まずは最初の展示ホールで入江泰吉さんの「道」。奈良大和路のスポットライトとは無縁の静かな道の写真が続きます。なんてことない大きな額装された風景写真。なぜか圧倒されるわけではなくふわっと包まれるような感覚になりました。ノスタルジー?牧歌的? 素直な色彩がすごく良い。絵画に負けない写真ならではの作品ですね。こんな写真撮ってみたい。この美術館は、「入江泰吉記念 奈良市写真美術館」という名称なので、この写真家はすごい人なんだろうね要チェクです。
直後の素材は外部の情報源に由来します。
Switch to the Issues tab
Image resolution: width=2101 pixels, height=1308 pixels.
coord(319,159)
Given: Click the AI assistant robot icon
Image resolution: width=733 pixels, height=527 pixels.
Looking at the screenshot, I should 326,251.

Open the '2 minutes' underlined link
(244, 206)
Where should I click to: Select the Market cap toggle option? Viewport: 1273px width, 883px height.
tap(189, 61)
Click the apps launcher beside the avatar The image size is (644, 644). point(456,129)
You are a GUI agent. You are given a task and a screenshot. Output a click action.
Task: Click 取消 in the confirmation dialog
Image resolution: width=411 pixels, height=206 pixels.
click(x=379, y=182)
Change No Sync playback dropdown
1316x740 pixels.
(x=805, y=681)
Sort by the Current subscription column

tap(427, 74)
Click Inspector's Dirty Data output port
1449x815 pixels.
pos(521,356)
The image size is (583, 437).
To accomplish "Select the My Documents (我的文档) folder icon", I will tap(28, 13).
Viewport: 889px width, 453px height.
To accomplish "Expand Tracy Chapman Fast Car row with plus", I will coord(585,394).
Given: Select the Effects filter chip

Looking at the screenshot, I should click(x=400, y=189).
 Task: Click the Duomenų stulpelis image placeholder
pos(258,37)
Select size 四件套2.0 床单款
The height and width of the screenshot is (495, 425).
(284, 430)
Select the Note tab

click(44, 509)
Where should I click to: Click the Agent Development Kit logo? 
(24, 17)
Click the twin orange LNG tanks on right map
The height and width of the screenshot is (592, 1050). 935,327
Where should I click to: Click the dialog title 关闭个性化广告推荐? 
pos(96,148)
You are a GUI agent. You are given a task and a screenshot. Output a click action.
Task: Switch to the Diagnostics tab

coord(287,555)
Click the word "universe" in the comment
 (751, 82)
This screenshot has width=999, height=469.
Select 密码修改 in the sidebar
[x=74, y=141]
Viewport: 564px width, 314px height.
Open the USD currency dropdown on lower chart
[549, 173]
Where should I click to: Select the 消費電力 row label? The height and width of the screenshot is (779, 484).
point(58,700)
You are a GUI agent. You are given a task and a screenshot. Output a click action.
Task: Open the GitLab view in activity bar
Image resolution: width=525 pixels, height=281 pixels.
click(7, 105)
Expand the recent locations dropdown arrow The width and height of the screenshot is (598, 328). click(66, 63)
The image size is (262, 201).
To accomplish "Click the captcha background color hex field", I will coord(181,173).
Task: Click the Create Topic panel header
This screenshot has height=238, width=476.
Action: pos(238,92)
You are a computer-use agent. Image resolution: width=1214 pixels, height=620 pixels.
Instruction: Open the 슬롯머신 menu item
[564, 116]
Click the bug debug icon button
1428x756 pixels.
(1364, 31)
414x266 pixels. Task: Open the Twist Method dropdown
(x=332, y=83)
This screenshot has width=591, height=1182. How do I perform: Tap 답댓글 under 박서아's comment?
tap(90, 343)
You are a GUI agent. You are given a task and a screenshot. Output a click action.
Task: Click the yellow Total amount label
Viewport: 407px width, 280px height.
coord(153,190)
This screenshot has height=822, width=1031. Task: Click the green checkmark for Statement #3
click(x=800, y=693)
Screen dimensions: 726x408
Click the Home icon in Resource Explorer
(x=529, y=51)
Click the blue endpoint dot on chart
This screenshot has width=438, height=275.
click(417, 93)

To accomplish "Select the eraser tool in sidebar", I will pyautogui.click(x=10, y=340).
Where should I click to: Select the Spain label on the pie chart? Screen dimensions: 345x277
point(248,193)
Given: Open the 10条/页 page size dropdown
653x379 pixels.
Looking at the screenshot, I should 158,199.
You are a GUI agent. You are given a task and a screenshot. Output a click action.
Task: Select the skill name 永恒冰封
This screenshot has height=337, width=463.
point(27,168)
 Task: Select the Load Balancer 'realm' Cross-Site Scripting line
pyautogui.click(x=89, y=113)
 次のホールには尾仲浩二さんの「FaraWay Boat」。「いつどこで撮ったかはそれほど大切なことではないし、なぜ撮ったかなどどうでもいいことなのだ。 時の流れの中を漂う船、それが写真だと思う。」そんなコメントがありましたが、よく解らない・・。 カラーとモノクロのスナップです。最初の印象は森山大道風。僕は森山大道の作品がどうも解らない。この作品群もよく解らなかったです。左下がりの構図やピンボケの写真。傘をさす写真にはソールライター風な印象も受けたけれど、ちょっと違う。ねちっこく肌にまとわり付く感じを受けてしまいました。僕は乾いた感じのほうが好きなのかもしれないです。ちょっと気分転換したくなり、先程の入江泰吉さんのホールへ戻り、深呼吸するみたいにしてホールを後にしました。
 展示作品のコンタクトシートを見ていたら、僕はこんな風に写真を撮らないなと。構えることなく、パッと撮る。やられたって思ってしまいました。スナップの本質はこれだと。そうか「時の流れの中を漂う船、それが写真だと思う」この意味、なんかね悔しいけどやられました。

街角のギャラリーには無い趣のある空間。この美術館すごく良い。次回は石川直樹さんの写真が展示されるらしいので、すごく楽しみです。